WHAT YOU NEED TO DO
Rewrite the stretch from the line containing "Viewport: 641px width, 296px height." through the line containing "Click lightning icon", requests included, and shift every coordinate in the answers up by 19. Leave the pictures out.

INFORMATION GIVEN
▼

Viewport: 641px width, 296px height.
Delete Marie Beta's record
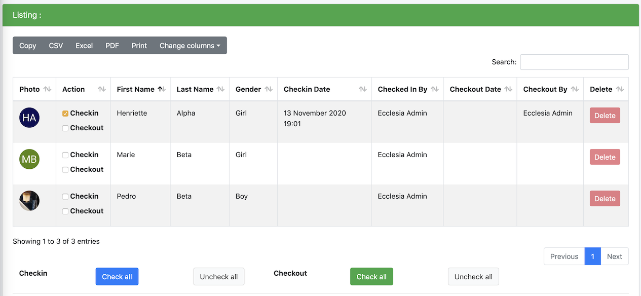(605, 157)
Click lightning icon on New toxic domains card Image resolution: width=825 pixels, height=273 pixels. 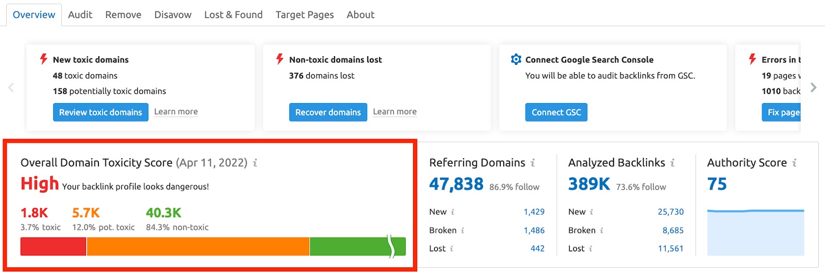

▲
▼

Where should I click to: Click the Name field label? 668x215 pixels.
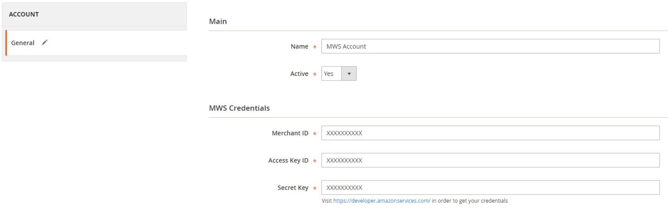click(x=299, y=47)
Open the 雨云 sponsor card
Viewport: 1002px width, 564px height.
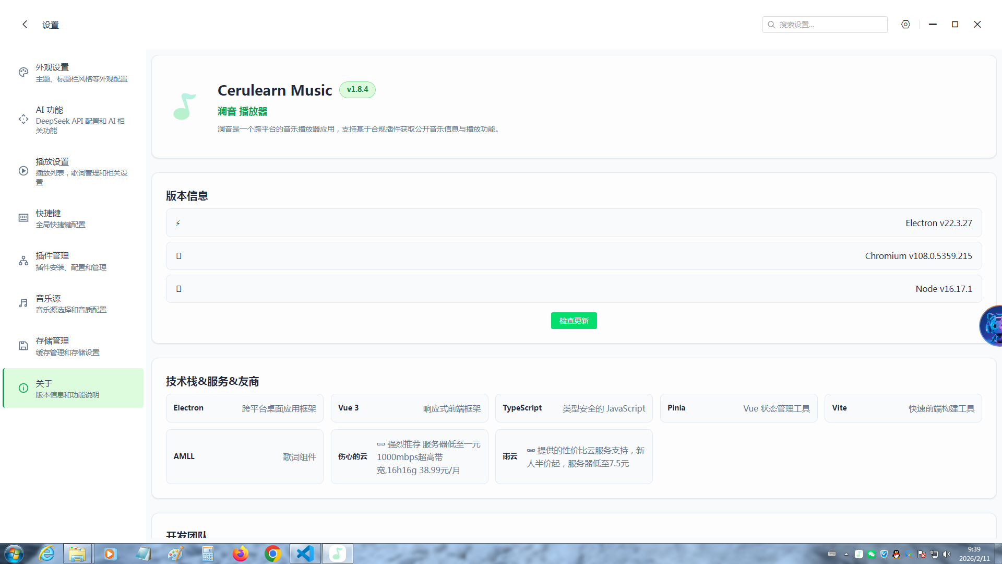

▲

TASK OUTPUT
Viewport: 641px width, 296px height.
Delete Marie Beta's record
(624, 176)
Click lightning icon on New toxic domains card Image resolution: width=825 pixels, height=273 pixels. 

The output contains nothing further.